The forward speeds (0.4–0.6 m/s) and soil moisture range (15–20%) tested in this study were selected based on typical agronomic practices and harvesting conditions in the target potato cultivation regions of Northwest China, aiming to balance operational efficiency and energy consumption. While these parameters cover common field scenarios, the performance of the bionic composite shovel under extreme operating conditions—such as speeds below 0.3 m/s or above 0.8 m/s, or under very high (>25%) or very low (<10%) soil moisture—remains to be investigated. Future work should consider these boundary conditions to fully evaluate the robustness and performance limits of the design, providing a more comprehensive basis for its adaptation to diverse geographical regions and soil types.

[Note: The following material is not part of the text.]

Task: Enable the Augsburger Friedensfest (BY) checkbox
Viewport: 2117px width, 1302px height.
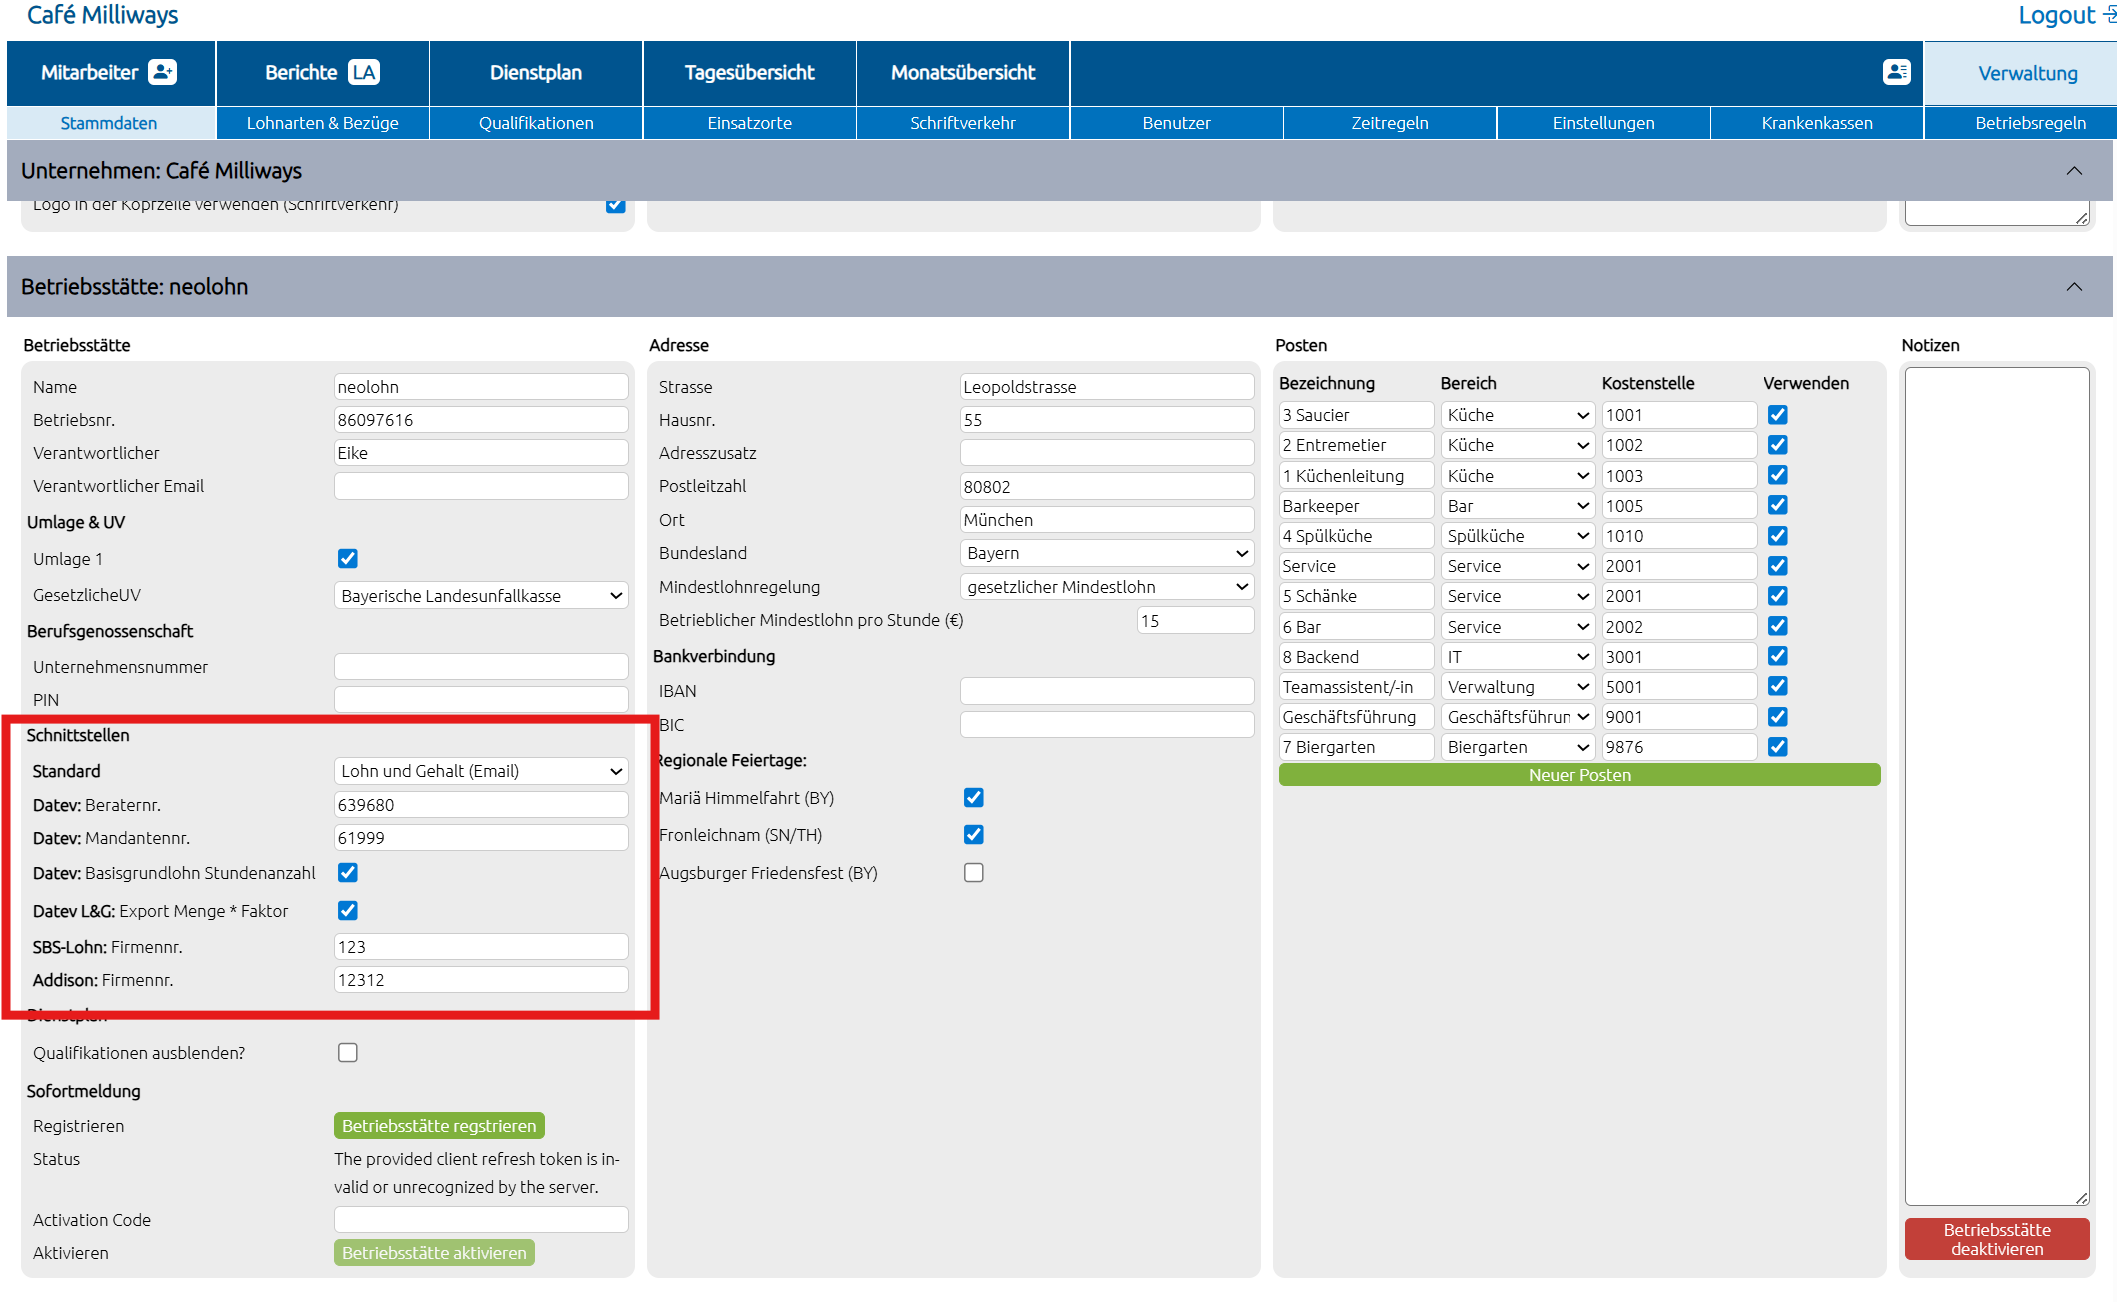Action: 974,873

4. Conclusions and Perspectives

This study takes the corrugated structure of the white grub’s body surface as a bionic prototype and proposes a composite potato digging shovel design method that combines bionic structure and material modification. The main conclusions are as follows:

• The corrugated curves of the white grub’s back were obtained through reverse engineering, and two longitudinal corrugated bionic digging shovel models were constructed. Discrete element simulation showed that the longitudinal corrugated shovel L-S-2 exhibited optimal resistance reduction and soil fragmentation performance, reducing operational resistance by 13.87% and increasing soil fragmentation rate by 20.67% compared to the flat shovel.
• By embedding PTFE hydrophobic material into the shovel surface of L-S-2 and applying laser cladding treatment to the shovel tip, a composite bionic shovel H-L-S-2 was fabricated. Soil-bin tests indicated that this shovel demonstrated stable resistance reduction and anti-adhesion performance under different forward speeds and soil moisture contents, with an average resistance reduction rate of 17.46% and a reduction range of 16.72% to 18.02%. Both discrete element simulation and soil-bin test results consistently confirmed the shovel’s excellent anti-adhesion performance: the adhered particle count decreased by 41.2% in simulation, and the soil adhesion mass was reduced by 37.5% in soil-bin tests.
• The coupled design of the bionic corrugated structure and surface functional materials has significantly improved the interaction behavior at the interface and anti-adhesion performance under highly cohesive soil conditions. This provides a feasible bionic integrated solution for reducing adhesion and resistance of potato digging shovels.

This study has confirmed the important role of the combination of structural bionics and material modification in improving the performance of agricultural soil-contacting components, and provides a theoretical basis and technical reference for the subsequent bionic design and engineering application of agricultural machinery.